Новые социальные условия перекинули мост от мечты к действительности: в социалистической стране мечта о счастье реализовалась в борьбу за счастье. Мечта конкретизировалась. Осуществление её стало целью народного труда.

Монистичность мировоззрения советских писателей, осознание ими своей художественной деятельности как формы участия в строительстве коммунизма, иначе говоря, в осуществлении мечты, определили характер романтической струи в нашей литературе, в частности характер романтических элементов в творчестве Гайдара.

Для героя «Школы» в годы гражданской войны «светлое царство социализма» было сперва мечтой, потом целью борьбы. В той или иной форме переход от мечты к реальной борьбе за её осуществление характерен для многих героев повестей Гайдара. В соответствии с этим романтический элемент повестей выражается в пафосе, торжественности некоторых эпизодов или рассуждений, посвящённых обыденной жизни, и в то же время в поэтизации всего, что связано с борьбой: оружия, бронепоездов, трубы, призывающей к бою, или образа всадника, оберегающего границу, или образа смелого барабанщика; выражается поэтизация борьбы и в сильных, преувеличенных эпитетах, определениях, о которых упоминалось выше, в стиле высказываний Владика («Военная тайна») о верности родине.
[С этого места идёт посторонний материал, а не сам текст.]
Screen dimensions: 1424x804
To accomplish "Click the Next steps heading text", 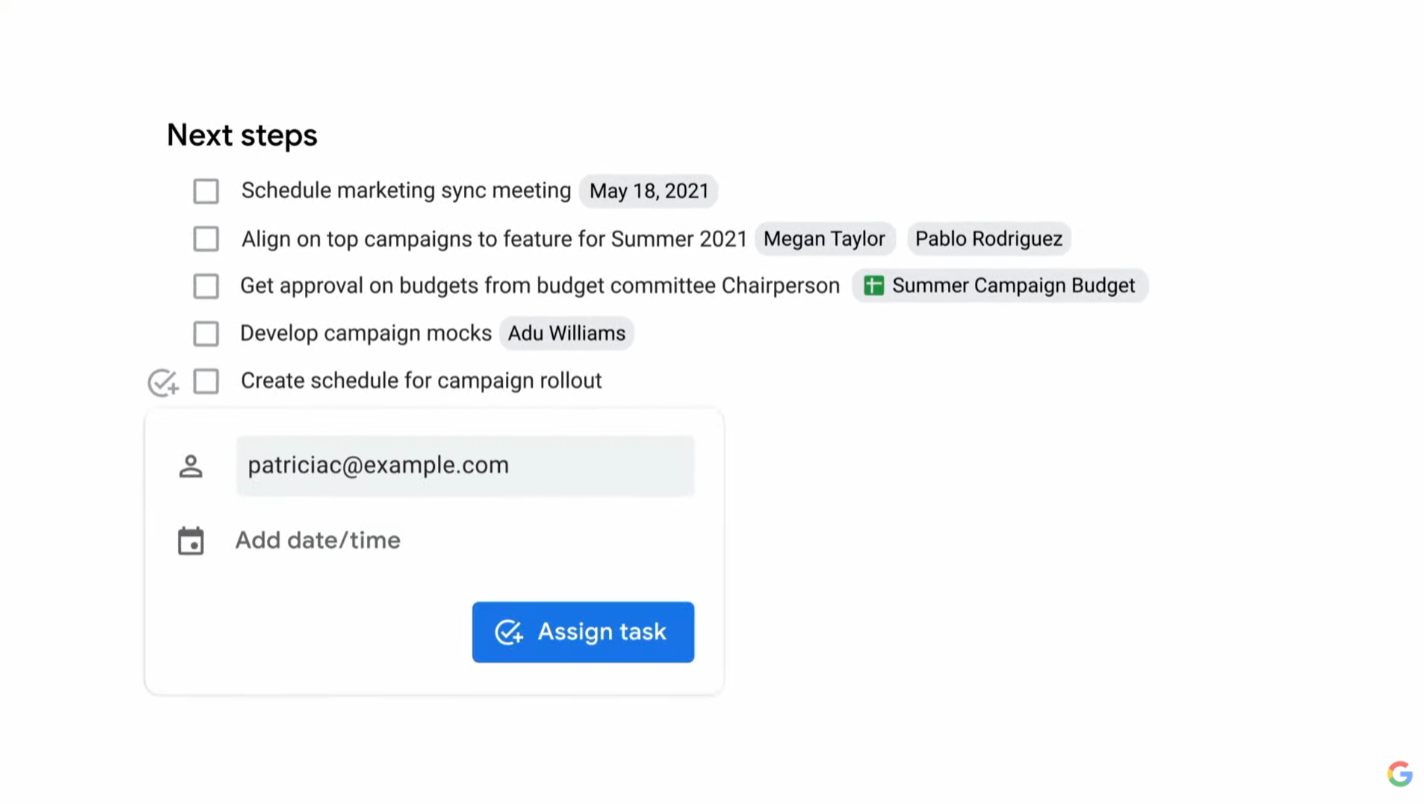I will (242, 136).
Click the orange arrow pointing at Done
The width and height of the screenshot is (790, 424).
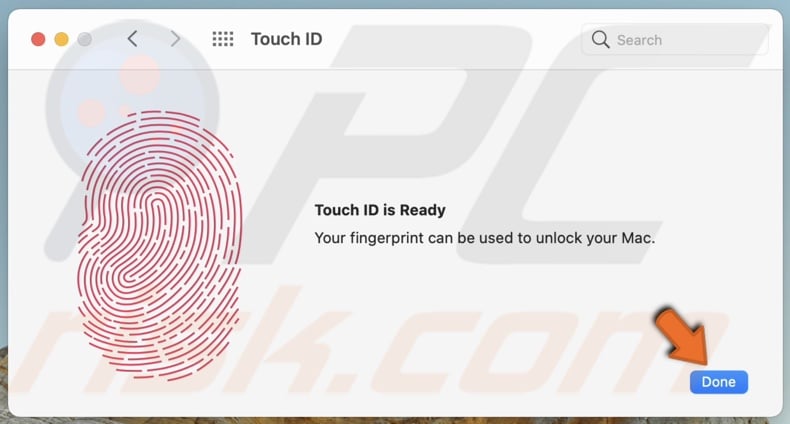(x=683, y=335)
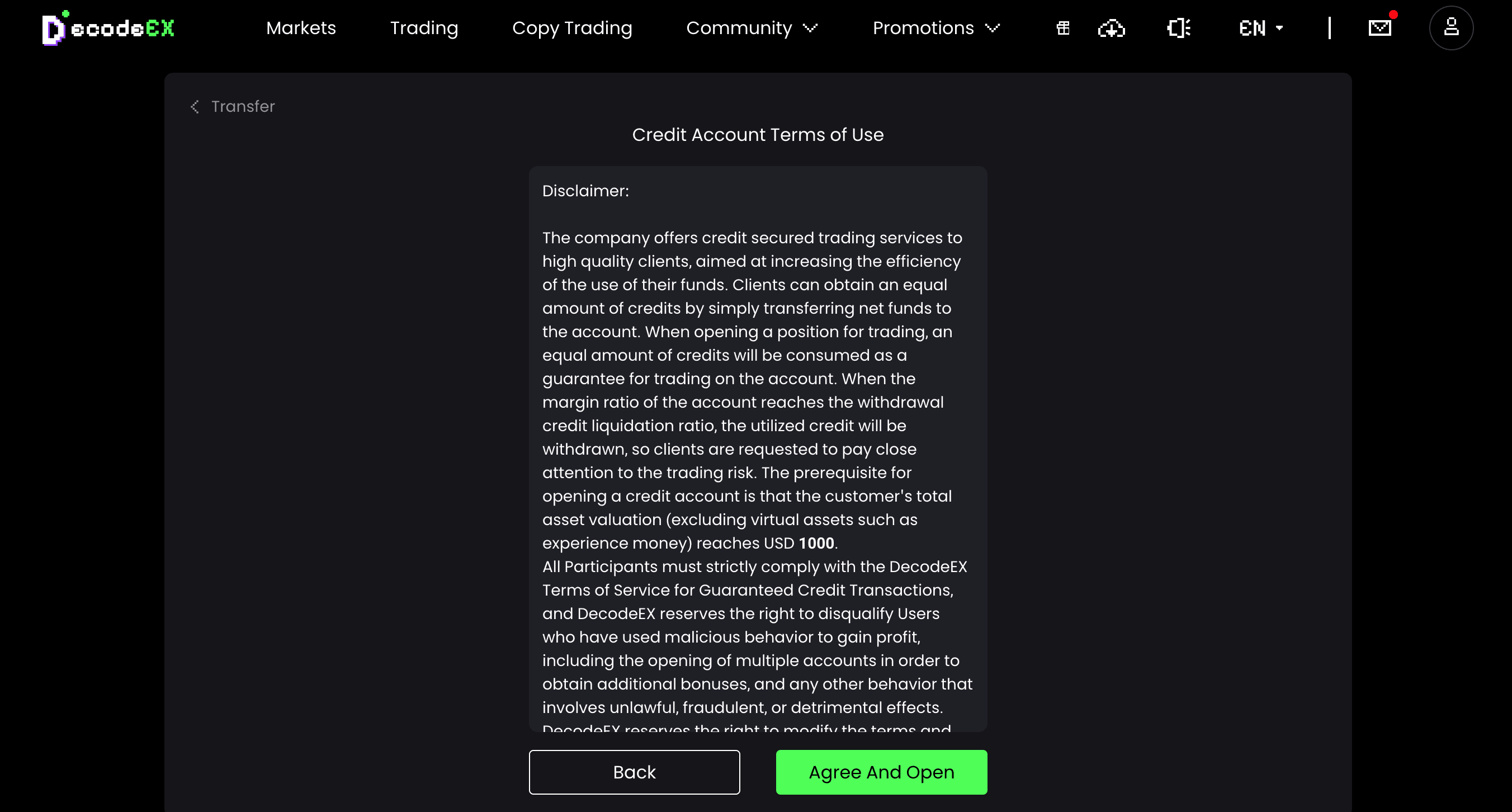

Внутренняя тема «Голубой чашки» и «Чука и Гека» — не борьба за претворение мечты в жизнь, а изображение того счастья, которое писатель нашёл и в годы, когда борьба продолжалась, счастья открытых, душевных отношений между родителями и детьми, между семьей и окружающими её людьми. Романтика этих самых поэтических рассказов Гайдара в соответствии с их направленностью иная, чем в повестях. Она носит не торжественно-приподнятый, а лирически-мягкий характер.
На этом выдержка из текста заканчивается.